Dear Homosexuals
Most likely, you are looking at the title of this post and prepared to dismiss it as homophobic, whatever that currently means. I get that and I’m used to it. I’m a white heterosexual male so I’m used to being called a racist, a bigot, a misogynist, an anti-Semite, an Islamophobe, an extremist, a homophobe, a sexist, a cis-genderist and every other epithet. That’s right. We honky dudes have been accused of discriminating against everyone, so as a straight white male, I’m used to it. Despite the fact we created civilization, everyone dumps on us these days. That’s gratitude for ya.
Just to get it out of the way, I’m mildly intolerant of homosexuals. Specifically, I think female homosexuality is ridiculous and I think male homosexuality is disgusting. As a point of comparison, I think lima beans are disgusting, but I’m not out at night waging war on legume farmers. What you people do in private may revolt me, but as long as you do it in private and don’t hurt anyone, it’s none of my business. It’s a big world and there is plenty of room for all kinds as long as we make reasonable efforts to respect each other’s point of view. It’s not that hard to be polite.
That’s the problem, of course. For the last few decades, you guys in the Alphabet Soup Community (LGBTQQIP2SAA? Really?) have not been holding up your end of the bargain. Instead of respecting the sensibilities of the majority, you have gone out of your way to offend normal Americans, particularly those of us in the honky community. Turning a St. Patrick’s Day parade into a gay St. Patrick’s Day parade may seem like a hoot to you guys, but it really does piss off the rest of us. You surely know it, but you do this stuff anyway, suggesting the point of it all is to piss of the squares, more than anything else.

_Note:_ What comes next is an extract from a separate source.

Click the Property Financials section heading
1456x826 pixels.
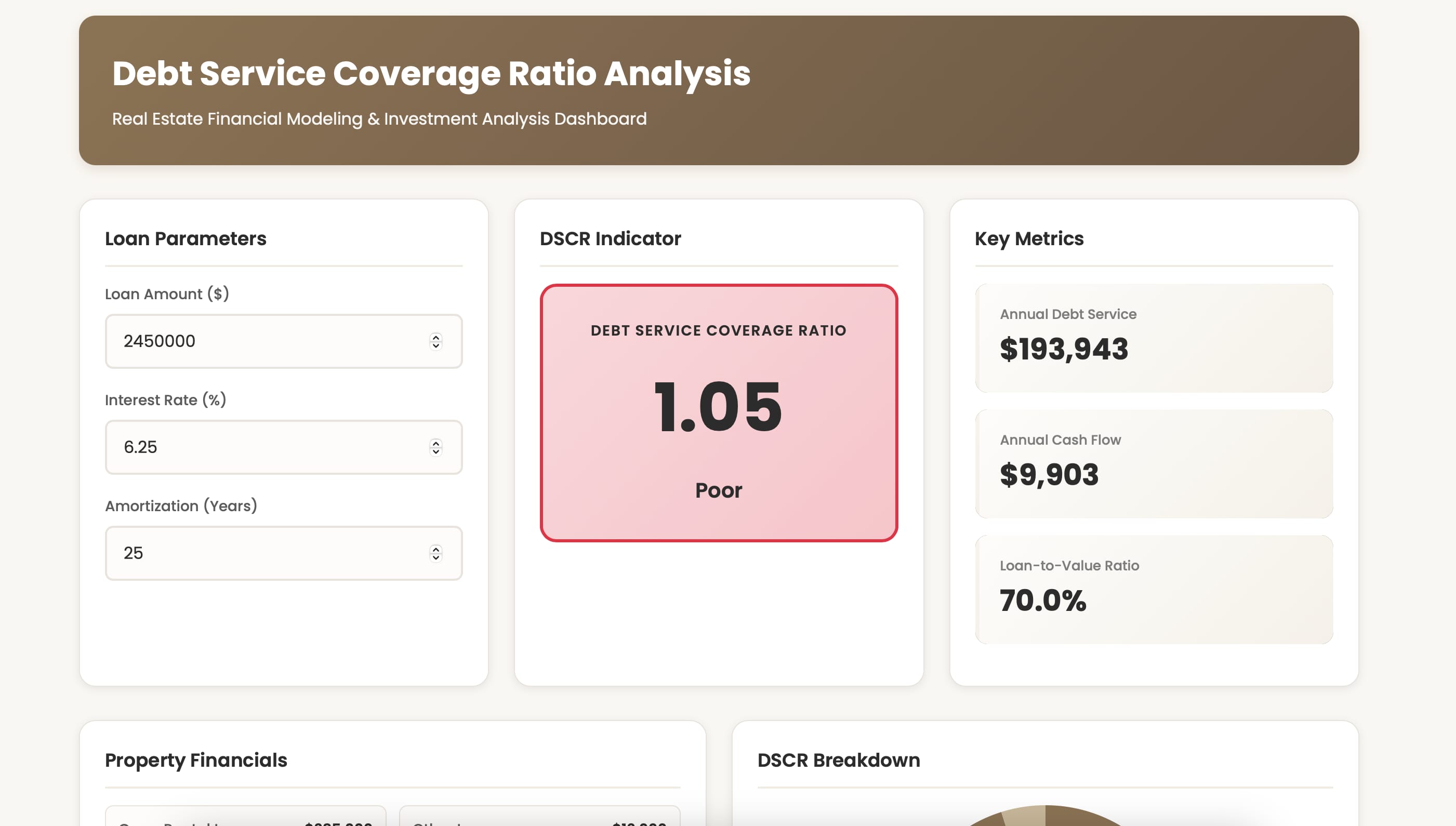pos(196,760)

Even so, what happened down in Orlando was a terrible thing. As an American, I hate that my government is importing these people into our country. This is both predictable and preventable, but here we are anyway. I’m now seeing news stories reporting that you guys are rethinking your alliance with the Left, particularly when it comes to immigration and guns. Listening to Milo Yiannopoulos, I’m getting the sense that gays may be ready to change teams, so to speak. Having figured out that you have been nothing more than pets to the Left, you are going to join the other team, at least for this election.
That’s a good idea, as the Left is going to keep importing Muslims until the Left is dethroned and purged from society. The Official Right is not much better, but they are a bunch of feckless wussies so no one cares what they think. The Left is the butch side of the ruling class and they love Muslims. The census says we have 3.3 million Muslims as of 2010, so that means the number is probably closer to 5 million now. At a rate of half a million per year, the goal according to Paul Ryan, Muslims will outnumber homosexuals by the end of the decade or thereabouts. Either this changes now or you guys better learn to fly.
Here’s the reason for my note. I’m getting the sense that we in the straight white guy community are supposed to celebrate this change of heart by America’s homosexuals. Gavin McInnes was just out creating a big scene, making out with Milo Yiannopoulos for some reason. Gavin is just a hang around on the alt-right, but he often claims to speak for white guys in the generality. I see some familiar faces embracing the change on twitter so there’s some effort, at least, to figure out how to welcome the gays into the army opposing the Left. No enemies on the Right and all that.
That sounds nice, but I’m not sold. I know more than a few Muslims and they may be crazy, but it’s a crazy I can deal with as a white guy. We white guys are not going to have to worry about the kids seeing guys in assless chaps down at the Ramadan parade. Not having screeching harpies call us sexist because we refuse to pretend biology is a social construct sounds pretty attractive. To be honest, the thought of Muslims pitching the faculty of the Womyn’s Studies department off the roof is not so bad. Yeah, that makes me a bad guy, but I’m used to it. It’s been a long war.
That’s not to say I’m not amenable to welcoming the gays into the revolution. It’s just you guys have to bring more to the party than a fashion sense. The Christian bakers would like a little breathing room. The Boy Scouts would like to be left alone. The guys at the office would like to tell a salty joke without fear of being fired, or worse, being sent off to a reeducation camp. In other words, if you want help with Mohamed, you’re going to have to give some stuff back to us. Otherwise, I think I speak for most straight white guys in saying we’ll roll the dice with Mohamed.
Don’t get me wrong. I’d really rather not have to convert to Islam. I look like shit with a neck beard and I can’t ululate worth a damn. Giving up bacon and beer would really suck, but the Muslims are not wrong about everything. I’m not saying you have to go back in the closet or put up with cops busting up your clubs. Just meet us half way. Show some respect for the majority, leave the Christian bakers in peace and respect the fact that not everyone enjoys seeing a man walking down the street in a gold lamé thong. Maybe stop making us pretend you’re married.
Anyway, if you made it this far, think about it. Keep in mind that about 500 Muslims were imported since Orlando so don’t take too long.